--- Material to process ---

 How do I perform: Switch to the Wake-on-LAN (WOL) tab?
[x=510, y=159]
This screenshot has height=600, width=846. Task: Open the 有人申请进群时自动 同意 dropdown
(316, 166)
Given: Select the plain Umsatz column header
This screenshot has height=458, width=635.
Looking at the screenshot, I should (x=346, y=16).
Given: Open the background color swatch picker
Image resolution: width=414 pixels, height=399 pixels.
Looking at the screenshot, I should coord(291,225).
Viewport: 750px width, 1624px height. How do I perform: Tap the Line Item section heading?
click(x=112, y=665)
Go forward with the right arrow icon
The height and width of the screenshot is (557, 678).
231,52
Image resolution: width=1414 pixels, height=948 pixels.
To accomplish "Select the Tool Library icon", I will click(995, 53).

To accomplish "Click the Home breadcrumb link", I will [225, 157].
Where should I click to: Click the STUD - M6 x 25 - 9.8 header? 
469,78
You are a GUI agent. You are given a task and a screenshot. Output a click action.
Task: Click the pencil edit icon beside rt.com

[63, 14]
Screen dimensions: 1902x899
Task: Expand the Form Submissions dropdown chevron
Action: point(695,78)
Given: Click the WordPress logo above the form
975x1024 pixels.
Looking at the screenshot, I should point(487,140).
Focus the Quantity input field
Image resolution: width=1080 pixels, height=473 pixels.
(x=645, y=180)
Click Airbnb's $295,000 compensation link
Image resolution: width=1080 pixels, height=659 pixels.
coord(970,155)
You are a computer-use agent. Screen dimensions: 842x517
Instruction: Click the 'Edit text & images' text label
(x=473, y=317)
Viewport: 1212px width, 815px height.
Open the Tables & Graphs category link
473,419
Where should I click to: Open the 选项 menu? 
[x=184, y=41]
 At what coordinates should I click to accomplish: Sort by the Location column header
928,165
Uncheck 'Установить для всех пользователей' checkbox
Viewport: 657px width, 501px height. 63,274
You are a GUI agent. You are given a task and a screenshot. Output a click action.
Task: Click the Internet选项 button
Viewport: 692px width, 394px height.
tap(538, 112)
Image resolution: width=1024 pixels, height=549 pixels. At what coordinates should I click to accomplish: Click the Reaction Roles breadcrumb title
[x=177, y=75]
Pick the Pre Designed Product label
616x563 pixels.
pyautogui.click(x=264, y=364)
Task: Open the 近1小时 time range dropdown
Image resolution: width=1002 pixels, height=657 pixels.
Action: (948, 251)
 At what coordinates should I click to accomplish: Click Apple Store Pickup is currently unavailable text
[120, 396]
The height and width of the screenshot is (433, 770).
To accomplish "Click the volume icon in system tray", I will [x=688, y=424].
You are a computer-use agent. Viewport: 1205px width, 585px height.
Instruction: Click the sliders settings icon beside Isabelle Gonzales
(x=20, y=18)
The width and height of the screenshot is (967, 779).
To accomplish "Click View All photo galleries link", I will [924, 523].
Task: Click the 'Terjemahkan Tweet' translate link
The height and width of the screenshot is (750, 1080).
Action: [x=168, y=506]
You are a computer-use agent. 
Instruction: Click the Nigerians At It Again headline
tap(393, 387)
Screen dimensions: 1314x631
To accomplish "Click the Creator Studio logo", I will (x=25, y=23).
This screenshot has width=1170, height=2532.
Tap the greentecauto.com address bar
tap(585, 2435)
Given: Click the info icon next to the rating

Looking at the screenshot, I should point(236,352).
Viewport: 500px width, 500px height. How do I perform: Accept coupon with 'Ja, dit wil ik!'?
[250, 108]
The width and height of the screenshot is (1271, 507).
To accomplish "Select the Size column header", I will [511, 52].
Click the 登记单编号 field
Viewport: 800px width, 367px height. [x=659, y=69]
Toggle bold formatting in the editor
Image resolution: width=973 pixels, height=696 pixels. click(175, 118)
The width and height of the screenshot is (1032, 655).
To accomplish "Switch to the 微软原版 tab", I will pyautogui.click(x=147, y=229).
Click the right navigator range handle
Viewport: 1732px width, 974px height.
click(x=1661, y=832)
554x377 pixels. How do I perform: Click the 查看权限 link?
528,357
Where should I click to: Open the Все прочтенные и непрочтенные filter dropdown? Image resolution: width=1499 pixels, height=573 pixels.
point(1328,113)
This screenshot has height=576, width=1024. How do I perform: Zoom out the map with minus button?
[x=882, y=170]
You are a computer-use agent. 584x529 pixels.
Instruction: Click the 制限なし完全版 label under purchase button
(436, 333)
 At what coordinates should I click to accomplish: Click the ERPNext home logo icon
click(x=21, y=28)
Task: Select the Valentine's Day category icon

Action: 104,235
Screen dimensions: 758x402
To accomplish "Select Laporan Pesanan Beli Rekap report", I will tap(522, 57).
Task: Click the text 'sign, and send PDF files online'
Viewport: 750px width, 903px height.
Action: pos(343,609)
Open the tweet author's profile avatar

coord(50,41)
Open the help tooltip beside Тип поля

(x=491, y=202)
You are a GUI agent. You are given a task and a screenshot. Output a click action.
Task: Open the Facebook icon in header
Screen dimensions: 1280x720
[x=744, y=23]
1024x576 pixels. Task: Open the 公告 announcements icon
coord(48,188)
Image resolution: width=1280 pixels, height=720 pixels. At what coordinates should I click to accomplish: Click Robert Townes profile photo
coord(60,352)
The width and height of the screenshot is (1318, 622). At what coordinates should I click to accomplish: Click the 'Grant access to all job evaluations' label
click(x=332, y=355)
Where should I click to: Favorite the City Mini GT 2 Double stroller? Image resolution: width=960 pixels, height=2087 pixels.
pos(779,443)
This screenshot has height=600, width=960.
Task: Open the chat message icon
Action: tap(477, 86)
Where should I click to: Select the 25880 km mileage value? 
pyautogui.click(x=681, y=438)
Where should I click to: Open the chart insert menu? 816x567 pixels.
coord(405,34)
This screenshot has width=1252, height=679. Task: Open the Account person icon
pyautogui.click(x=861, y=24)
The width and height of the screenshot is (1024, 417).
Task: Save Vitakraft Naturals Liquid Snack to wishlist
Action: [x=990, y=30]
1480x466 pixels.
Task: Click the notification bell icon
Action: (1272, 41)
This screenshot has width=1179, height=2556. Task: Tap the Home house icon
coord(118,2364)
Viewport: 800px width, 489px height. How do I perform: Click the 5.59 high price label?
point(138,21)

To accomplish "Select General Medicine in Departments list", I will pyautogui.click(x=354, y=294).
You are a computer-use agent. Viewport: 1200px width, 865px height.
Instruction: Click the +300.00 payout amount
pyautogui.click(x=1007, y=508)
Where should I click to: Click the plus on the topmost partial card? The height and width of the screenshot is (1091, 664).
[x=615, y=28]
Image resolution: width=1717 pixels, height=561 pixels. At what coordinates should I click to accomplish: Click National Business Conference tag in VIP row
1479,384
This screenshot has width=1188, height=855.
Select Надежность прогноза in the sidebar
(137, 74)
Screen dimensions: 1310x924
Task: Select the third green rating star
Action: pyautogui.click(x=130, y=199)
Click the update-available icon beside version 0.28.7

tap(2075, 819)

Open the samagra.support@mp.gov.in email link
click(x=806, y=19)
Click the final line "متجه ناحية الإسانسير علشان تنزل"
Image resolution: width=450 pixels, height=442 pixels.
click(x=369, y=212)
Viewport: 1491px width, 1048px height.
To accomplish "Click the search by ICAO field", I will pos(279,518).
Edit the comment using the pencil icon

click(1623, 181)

--- Task item ---
Write out the records above exactly as given.

--- The completed task ---
 How do I perform: Switch to the Wake-on-LAN (WOL) tab?
[x=510, y=159]
This screenshot has height=600, width=846. Task: Open the 有人申请进群时自动 同意 dropdown
(316, 166)
Given: Select the plain Umsatz column header
This screenshot has height=458, width=635.
Looking at the screenshot, I should (x=346, y=16).
Given: Open the background color swatch picker
Image resolution: width=414 pixels, height=399 pixels.
Looking at the screenshot, I should coord(291,225).
Viewport: 750px width, 1624px height. How do I perform: Tap the Line Item section heading?
click(x=112, y=665)
Go forward with the right arrow icon
The height and width of the screenshot is (557, 678).
231,52
Image resolution: width=1414 pixels, height=948 pixels.
To accomplish "Select the Tool Library icon", I will click(995, 53).

To accomplish "Click the Home breadcrumb link", I will [225, 157].
Where should I click to: Click the STUD - M6 x 25 - 9.8 header? 
469,78
You are a GUI agent. You are given a task and a screenshot. Output a click action.
Task: Click the pencil edit icon beside rt.com

[63, 14]
Screen dimensions: 1902x899
Task: Expand the Form Submissions dropdown chevron
Action: point(695,78)
Given: Click the WordPress logo above the form
975x1024 pixels.
Looking at the screenshot, I should point(487,140).
Focus the Quantity input field
Image resolution: width=1080 pixels, height=473 pixels.
(x=645, y=180)
Click Airbnb's $295,000 compensation link
Image resolution: width=1080 pixels, height=659 pixels.
coord(970,155)
You are a computer-use agent. Screen dimensions: 842x517
Instruction: Click the 'Edit text & images' text label
(x=473, y=317)
Viewport: 1212px width, 815px height.
Open the Tables & Graphs category link
473,419
Where should I click to: Open the 选项 menu? 
[x=184, y=41]
 At what coordinates should I click to accomplish: Sort by the Location column header
928,165
Uncheck 'Установить для всех пользователей' checkbox
Viewport: 657px width, 501px height. 63,274
You are a GUI agent. You are given a task and a screenshot. Output a click action.
Task: Click the Internet选项 button
Viewport: 692px width, 394px height.
tap(538, 112)
Image resolution: width=1024 pixels, height=549 pixels. At what coordinates should I click to accomplish: Click the Reaction Roles breadcrumb title
[x=177, y=75]
Pick the Pre Designed Product label
616x563 pixels.
pyautogui.click(x=264, y=364)
Task: Open the 近1小时 time range dropdown
Image resolution: width=1002 pixels, height=657 pixels.
Action: (948, 251)
 At what coordinates should I click to accomplish: Click Apple Store Pickup is currently unavailable text
[120, 396]
The height and width of the screenshot is (433, 770).
To accomplish "Click the volume icon in system tray", I will [x=688, y=424].
You are a computer-use agent. Viewport: 1205px width, 585px height.
Instruction: Click the sliders settings icon beside Isabelle Gonzales
(x=20, y=18)
The width and height of the screenshot is (967, 779).
To accomplish "Click View All photo galleries link", I will [924, 523].
Task: Click the 'Terjemahkan Tweet' translate link
The height and width of the screenshot is (750, 1080).
Action: [x=168, y=506]
You are a computer-use agent. 
Instruction: Click the Nigerians At It Again headline
tap(393, 387)
Screen dimensions: 1314x631
To accomplish "Click the Creator Studio logo", I will (x=25, y=23).
This screenshot has width=1170, height=2532.
Tap the greentecauto.com address bar
tap(585, 2435)
Given: Click the info icon next to the rating

Looking at the screenshot, I should point(236,352).
Viewport: 500px width, 500px height. How do I perform: Accept coupon with 'Ja, dit wil ik!'?
[250, 108]
The width and height of the screenshot is (1271, 507).
To accomplish "Select the Size column header", I will [511, 52].
Click the 登记单编号 field
Viewport: 800px width, 367px height. [x=659, y=69]
Toggle bold formatting in the editor
Image resolution: width=973 pixels, height=696 pixels. click(175, 118)
The width and height of the screenshot is (1032, 655).
To accomplish "Switch to the 微软原版 tab", I will pyautogui.click(x=147, y=229).
Click the right navigator range handle
Viewport: 1732px width, 974px height.
click(x=1661, y=832)
554x377 pixels. How do I perform: Click the 查看权限 link?
528,357
Where should I click to: Open the Все прочтенные и непрочтенные filter dropdown? Image resolution: width=1499 pixels, height=573 pixels.
point(1328,113)
This screenshot has height=576, width=1024. How do I perform: Zoom out the map with minus button?
[x=882, y=170]
You are a computer-use agent. 584x529 pixels.
Instruction: Click the 制限なし完全版 label under purchase button
(436, 333)
 At what coordinates should I click to accomplish: Click the ERPNext home logo icon
click(x=21, y=28)
Task: Select the Valentine's Day category icon

Action: 104,235
Screen dimensions: 758x402
To accomplish "Select Laporan Pesanan Beli Rekap report", I will tap(522, 57).
Task: Click the text 'sign, and send PDF files online'
Viewport: 750px width, 903px height.
Action: pos(343,609)
Open the tweet author's profile avatar

coord(50,41)
Open the help tooltip beside Тип поля

(x=491, y=202)
You are a GUI agent. You are given a task and a screenshot. Output a click action.
Task: Open the Facebook icon in header
Screen dimensions: 1280x720
[x=744, y=23]
1024x576 pixels. Task: Open the 公告 announcements icon
coord(48,188)
Image resolution: width=1280 pixels, height=720 pixels. At what coordinates should I click to accomplish: Click Robert Townes profile photo
coord(60,352)
The width and height of the screenshot is (1318, 622). At what coordinates should I click to accomplish: Click the 'Grant access to all job evaluations' label
click(x=332, y=355)
Where should I click to: Favorite the City Mini GT 2 Double stroller? Image resolution: width=960 pixels, height=2087 pixels.
pos(779,443)
This screenshot has height=600, width=960.
Task: Open the chat message icon
Action: tap(477, 86)
Where should I click to: Select the 25880 km mileage value? 
pyautogui.click(x=681, y=438)
Where should I click to: Open the chart insert menu? 816x567 pixels.
coord(405,34)
This screenshot has width=1252, height=679. Task: Open the Account person icon
pyautogui.click(x=861, y=24)
The width and height of the screenshot is (1024, 417).
Task: Save Vitakraft Naturals Liquid Snack to wishlist
Action: [x=990, y=30]
1480x466 pixels.
Task: Click the notification bell icon
Action: (1272, 41)
This screenshot has width=1179, height=2556. Task: Tap the Home house icon
coord(118,2364)
Viewport: 800px width, 489px height. How do I perform: Click the 5.59 high price label?
point(138,21)

To accomplish "Select General Medicine in Departments list", I will pyautogui.click(x=354, y=294).
You are a computer-use agent. Viewport: 1200px width, 865px height.
Instruction: Click the +300.00 payout amount
pyautogui.click(x=1007, y=508)
Where should I click to: Click the plus on the topmost partial card? The height and width of the screenshot is (1091, 664).
[x=615, y=28]
Image resolution: width=1717 pixels, height=561 pixels. At what coordinates should I click to accomplish: Click National Business Conference tag in VIP row
1479,384
This screenshot has width=1188, height=855.
Select Надежность прогноза in the sidebar
(137, 74)
Screen dimensions: 1310x924
Task: Select the third green rating star
Action: pyautogui.click(x=130, y=199)
Click the update-available icon beside version 0.28.7

tap(2075, 819)

Open the samagra.support@mp.gov.in email link
click(x=806, y=19)
Click the final line "متجه ناحية الإسانسير علشان تنزل"
Image resolution: width=450 pixels, height=442 pixels.
click(x=369, y=212)
Viewport: 1491px width, 1048px height.
To accomplish "Click the search by ICAO field", I will pos(279,518).
Edit the comment using the pencil icon

click(1623, 181)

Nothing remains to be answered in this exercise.